Governo e Congresso concentram esforços para minimizar os impactos do aumento dos combustíveis sobre o bolso dos motoristas e sobre a inflação, o pesado imposto que recai sobre a sociedade em momentos de crise como o atual. Combustíveis geram reajustes em cascata em itens que dependem de óleo diesel, gasolina e gás de cozinha para serem fabricados ou transportados, no caso de produtos, ou prestados, no caso dos serviços. A pressão contra o aumento ontem se inverteu com as cotações do barril do petróleo recuando para baixo do patamar de US$ 100, a estatal, agora, será pressionada a reduzir o valor dos combustíveis. Mas, na tempestade, o retrato de um dia não garante um mês e, diante das incertezas em relação ao conflito na Ucrânia, não é possível prever o comportamento do valor das commodities.
É preciso medidas para que exatamente essas oscilações não sejam motivo para problemas internos de preços.
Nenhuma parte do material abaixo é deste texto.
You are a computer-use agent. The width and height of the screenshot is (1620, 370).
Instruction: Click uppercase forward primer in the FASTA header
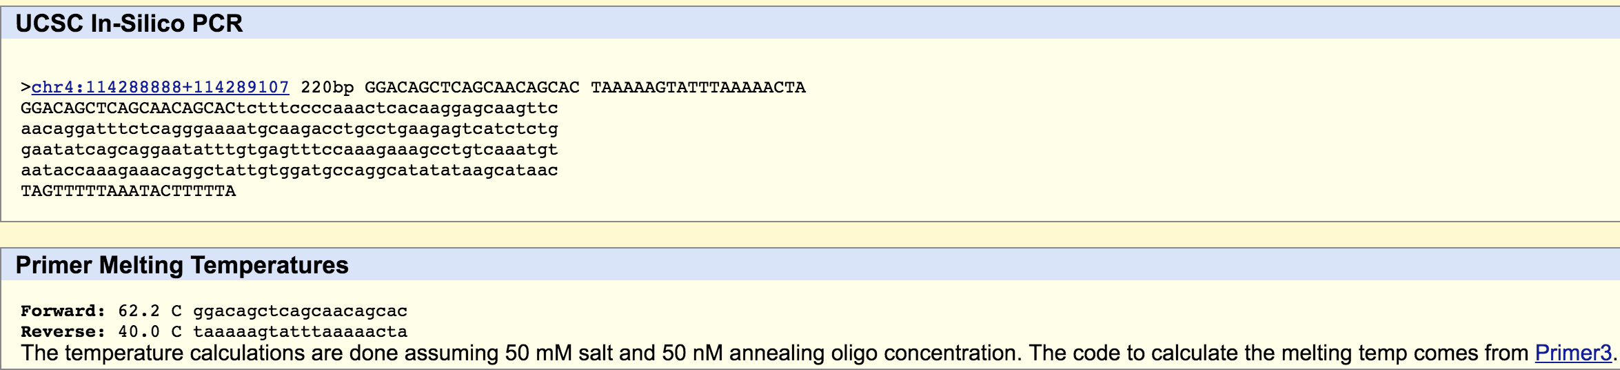coord(472,88)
Auxílios são necessários, mas representam sempre uma parte da sociedade pagando para que outra não sofra uma consequência indesejada, assim como reduções de impostos são bem-vindas, mas representam perda de arrecadação para municípios, estados e União. Para uma parcela significativa da sociedade, é o Estado quem garante educação e saúde, ainda que de forma que deixe a desejar. Sem recursos, nem isso será oferecido aos cidadãos menos favorecidos. A economia de um país não se sustenta com múltiplos auxílios ou sem arrecadar impostos. Pelo contrário, caminha para se tornar ainda mais enfraquecida.
O aumento dos combustíveis é apenas um dos problemas oriundos da invasão da Ucrânia pela Rússia e a série de sanções econômicas impostas. A falta de fertilizantes e a redução na oferta de alimentos no mundo vão agravar o problema da fome no país, onde cerca de 20 milhões vivem hoje sem ter como se alimentar com regularidade. A perspectiva com os problemas na Ucrânia e na Rússia, grandes produtores de trigo, milho e girassol que devem ter o plantio e a comercialização reduzidos pela guerra, é de quebra na produção de alimento mundial, com forte impacto sobre os preços. A região é também grande produtora de fertilizantes.
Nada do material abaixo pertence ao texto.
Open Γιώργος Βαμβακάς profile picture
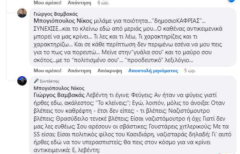This screenshot has width=240, height=154. coord(22,13)
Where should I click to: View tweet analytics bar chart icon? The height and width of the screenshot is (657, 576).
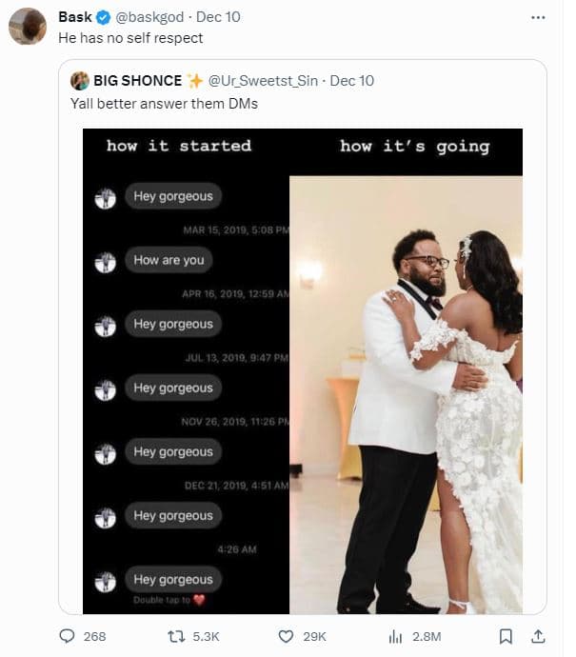396,636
Esse quadro e a perspectiva de que a Organização Mundial do Comércio (OMC) retire os direitos comerciais da Rússia levaram a ONU a alertar para o aumento da fome no mundo e para uma elevação de 20% no valor dos alimentos, levando junto a inflação em todo o mundo e agravando problemas sociais. O Brasil é um dos maiores produtores de alimentos do mundo, com uma safra de grãos estimada este ano em 271,9 milhões de toneladas, mas é também o maior importador do mundo de fertilizantes, com 85% do volume usado no campo sendo comprado fora do país. Ou seja, sem adubo, o país não atingirá a previsão de safra, com impacto sobre o abastecimento do mercado interno e perda de vendas no exterior no momento em que a redução da oferta na Europa abre possibilidade de negócios.
A ministra da Agricultura, Tereza Cristina, tem viajado em busca de fornecedores que supram a ausência dos fertilizantes da Rússia. Foi ao Irã no fim de 2021 e agora está no Canadá. Esse parece ser o único gesto do governo diante de uma crise maior do que a dos combustíveis que pode atingir o Brasil em pouco tempo. Sem planejamento e uma orientação econômica para enfrentar problemas de oferta de produtos, o governo brasileiro age de forma desordenada e por impulso, como ao decidir, depois de anos importando, dar início à produção de fertilizante em terras indígenas no Norte do país. Até as mineradoras se posicionaram contra a medida.
O Brasil pode conseguir os fertilizantes necessários, mas a que preço? Para o problema da inflação, que o mercado financeiro já vê caminhar para 7% este ano, o Banco Central elevará os juros hoje, medida que encarece o crédito, desestimula investimentos produtivos e sufoca os endividados. Juros altos travam o avanço econômico e, sem expansão da atividade, o desemprego cresce e a renda do trabalho cai. Para preços em alta, os juros sobem, mas e para a fome? É bom o Palácio do Planalto se preparar para enfrentar a escassez de alimentos que pode atingir o mundo e, consequentemente, o Brasil nos próximos meses, impactando um número muito maior de brasileiros.